Sky Shield aims to coordinate procurement of air defense systems and promote cooperation in training, research and logistics, and has attracted support from Britain, the Baltic States, Sweden and Finland. The Swiss and German ministers said on Friday that they also intended to cooperate on strategic air transport.

Switzerland and Austria denied that their participation would in any way compromise their traditional posture of neutrality. A Swiss government statement said: “It is in Switzerland’s interest to gear its security and defense policy more consistently towards international cooperation, and to increase its contributions.”

But Swiss participation marks another step toward aligning more closely with European neighbors since Russia’s invasion of Ukraine, a process that has stoked fierce debate with critics who fear the country is straying from its tradition of strict neutrality.

Switzerland has joined European sanctions imposed on Russia after its invasion and has shown signs of softening its stance on allowing sales of defense equipment to countries providing military support to Ukraine.

Switzerland rejected requests from Germany and Denmark last year to re-export Swiss-made armored vehicles and ammunition, but its lower house of Parliament voted last month in favor of selling decommissioned Leopard tanks to Germany.

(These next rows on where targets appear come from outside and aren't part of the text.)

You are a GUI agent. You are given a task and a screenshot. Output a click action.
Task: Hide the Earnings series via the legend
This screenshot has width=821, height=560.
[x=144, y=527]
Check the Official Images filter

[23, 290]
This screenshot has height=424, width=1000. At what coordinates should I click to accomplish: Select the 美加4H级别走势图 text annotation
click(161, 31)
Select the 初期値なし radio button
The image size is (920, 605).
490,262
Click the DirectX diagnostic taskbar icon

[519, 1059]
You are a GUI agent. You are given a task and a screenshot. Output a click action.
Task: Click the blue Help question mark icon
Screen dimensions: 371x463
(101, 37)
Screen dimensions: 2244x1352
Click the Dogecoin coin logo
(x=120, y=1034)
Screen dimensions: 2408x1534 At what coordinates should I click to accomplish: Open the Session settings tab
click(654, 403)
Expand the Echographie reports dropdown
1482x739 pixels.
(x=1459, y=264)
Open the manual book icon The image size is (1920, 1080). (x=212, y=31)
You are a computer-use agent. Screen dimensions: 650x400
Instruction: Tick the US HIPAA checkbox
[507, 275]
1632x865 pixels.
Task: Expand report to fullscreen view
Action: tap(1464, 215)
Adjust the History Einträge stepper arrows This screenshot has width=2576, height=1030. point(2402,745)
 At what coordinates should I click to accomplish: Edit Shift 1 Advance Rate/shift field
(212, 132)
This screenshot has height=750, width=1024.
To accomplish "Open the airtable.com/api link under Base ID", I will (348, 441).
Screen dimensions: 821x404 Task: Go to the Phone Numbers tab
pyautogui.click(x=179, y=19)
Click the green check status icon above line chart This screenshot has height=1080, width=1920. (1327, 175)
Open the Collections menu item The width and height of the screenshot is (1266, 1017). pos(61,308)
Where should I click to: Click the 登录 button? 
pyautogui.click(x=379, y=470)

Under the proposed terms of the sale, still to be approved, the tanks could not be sent on to Ukraine, but they could be used to replace tanks that Germany is sending from its own holdings.

Germany promotes Sky Shield as a speedy and cost-efficient approach to plugging gaps in Europe’s air defenses by buying available systems off-the-shelf from the United States or other suppliers, and has set an example by ordering the Israeli-U.S. “Arrow 3” defense system.

Berlin’s approach faces resistance from France and Italy in particular, which are keen to promote their own defense industries and develop systems that will help to wean Europe off dependence on the United States. Those arguments do not weigh immediately on Switzerland, which chose to upgrade its air force buying Lockheed-Martin F-35s in preference to rival European fighters and is also purchasing the United States’ Patriot missile system.